ACTIVITY | With the pictures omitted, output word for word the lines from the one containing "This screenshot has height=400, width=652." through the end of the records.

(DATA TO PROCESS Opens)

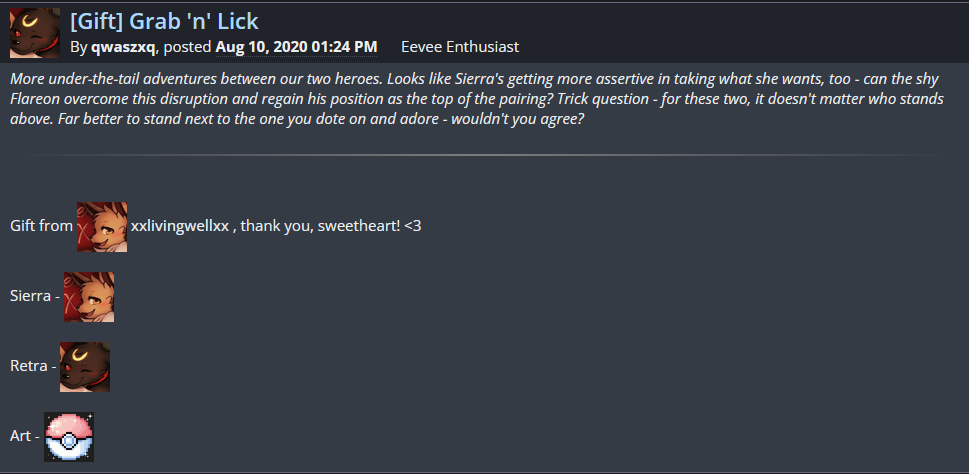Open the avatar icon after "Gift from"
This screenshot has width=969, height=474.
[x=102, y=226]
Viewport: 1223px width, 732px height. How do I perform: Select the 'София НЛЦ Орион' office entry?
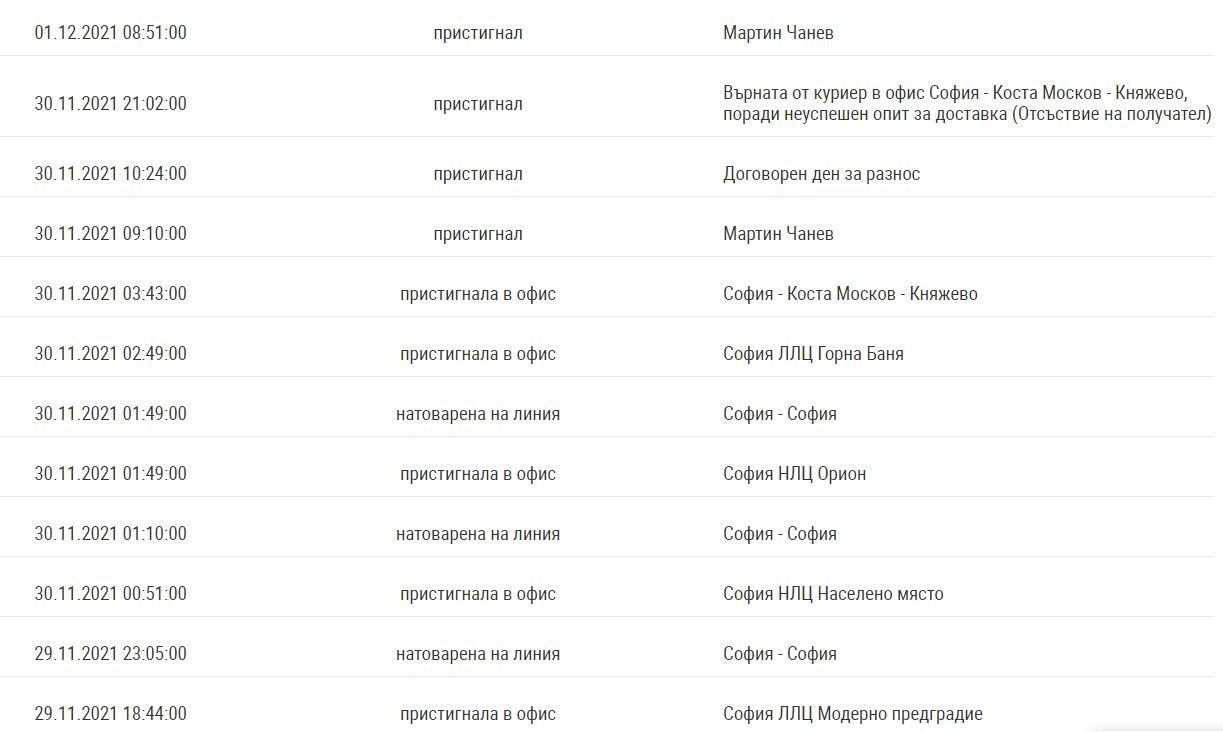(x=794, y=474)
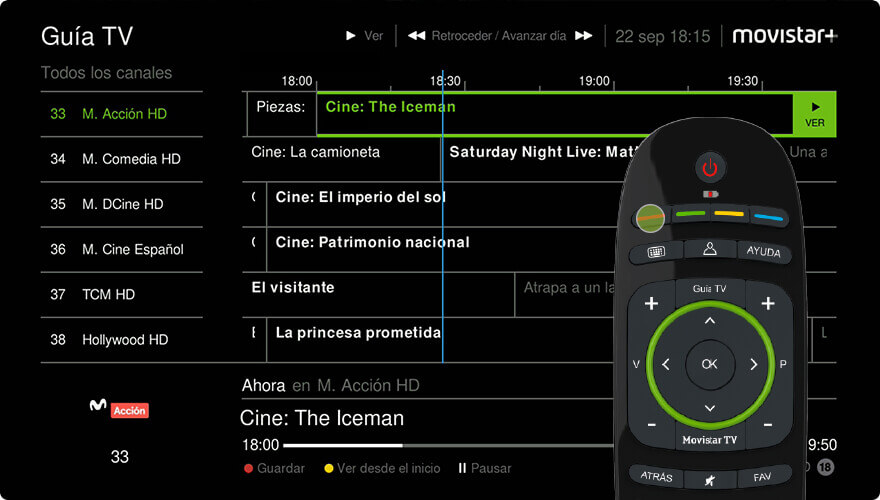The image size is (880, 500).
Task: Click the OK button on remote
Action: [x=710, y=364]
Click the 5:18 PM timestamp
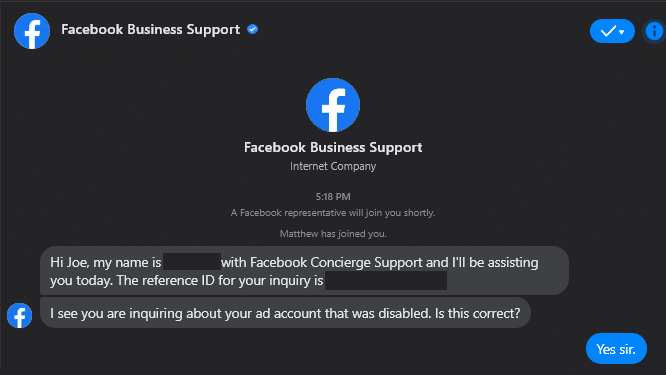666x375 pixels. 333,197
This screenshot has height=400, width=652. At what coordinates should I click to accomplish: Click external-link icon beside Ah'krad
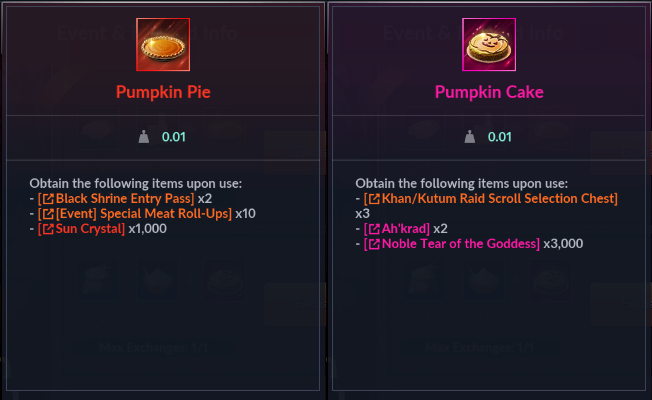coord(374,229)
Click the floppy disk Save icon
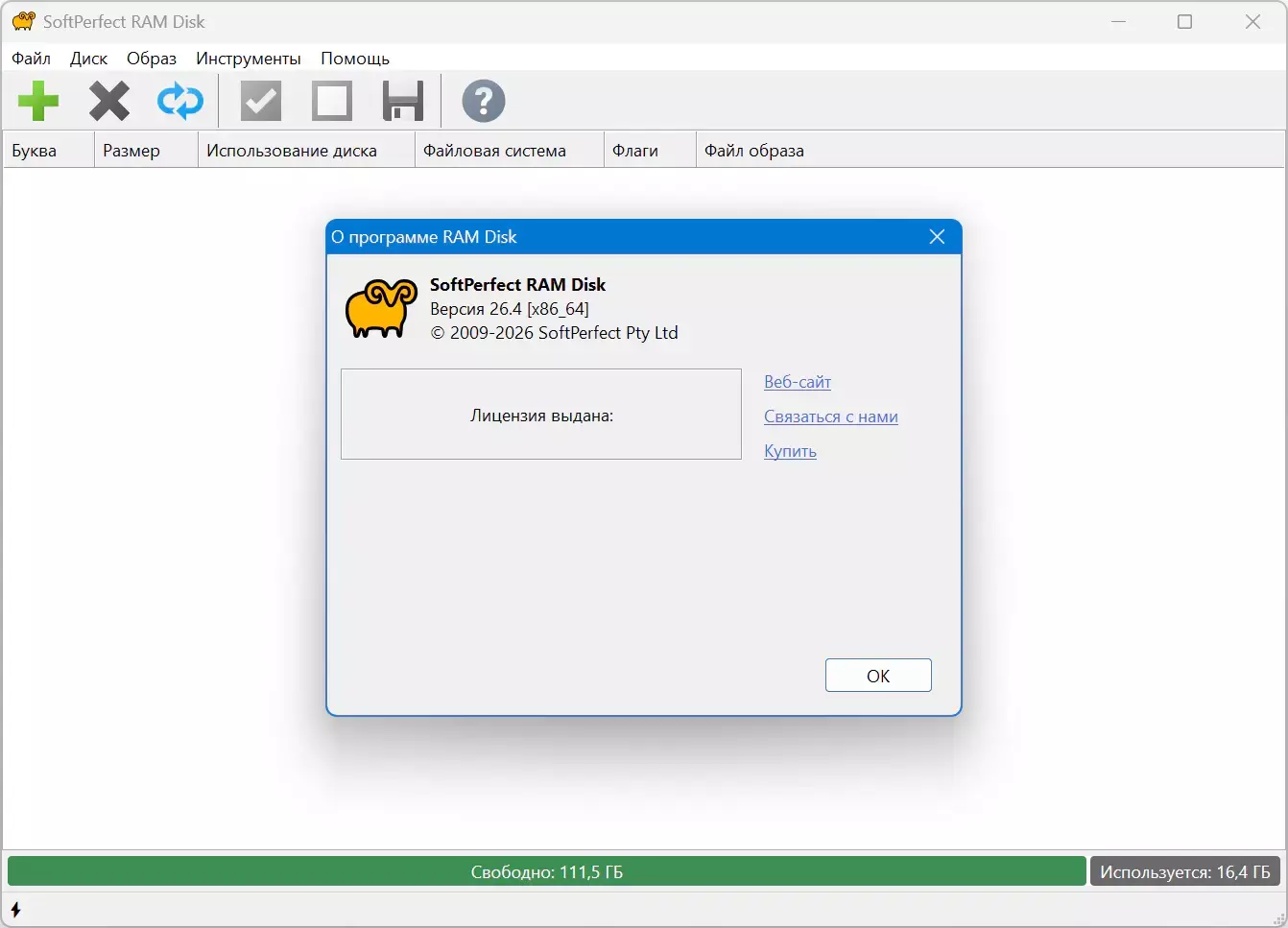 click(403, 101)
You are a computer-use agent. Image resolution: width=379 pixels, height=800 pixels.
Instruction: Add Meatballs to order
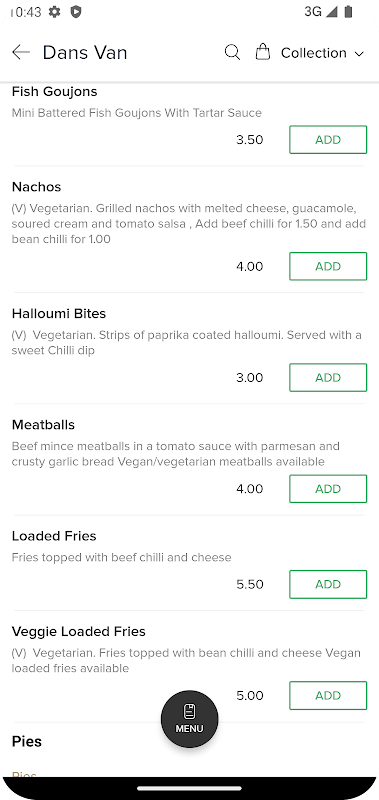click(328, 489)
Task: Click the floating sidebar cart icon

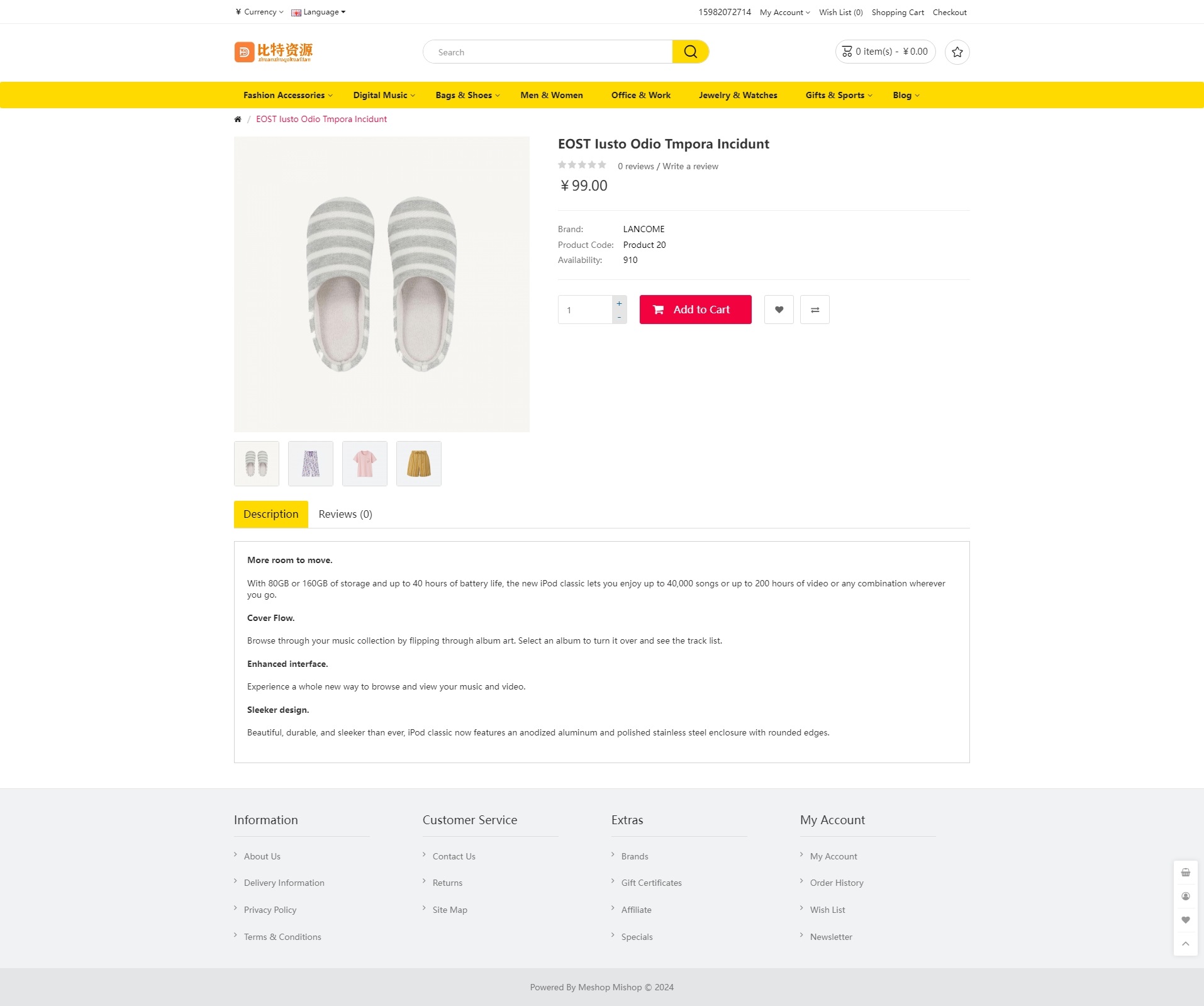Action: tap(1185, 873)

(DATA TO PROCESS Closes)

WRITTEN REPLY |
This screenshot has height=400, width=652. At what coordinates should I click to accomplish: Click external-link icon beside Ah'krad
coord(374,229)
Click the floppy disk Save icon
 click(403, 101)
You are a computer-use agent. Image resolution: width=379 pixels, height=800 pixels.
Instruction: Add Meatballs to order
click(328, 489)
Task: Click the floating sidebar cart icon

Action: tap(1185, 873)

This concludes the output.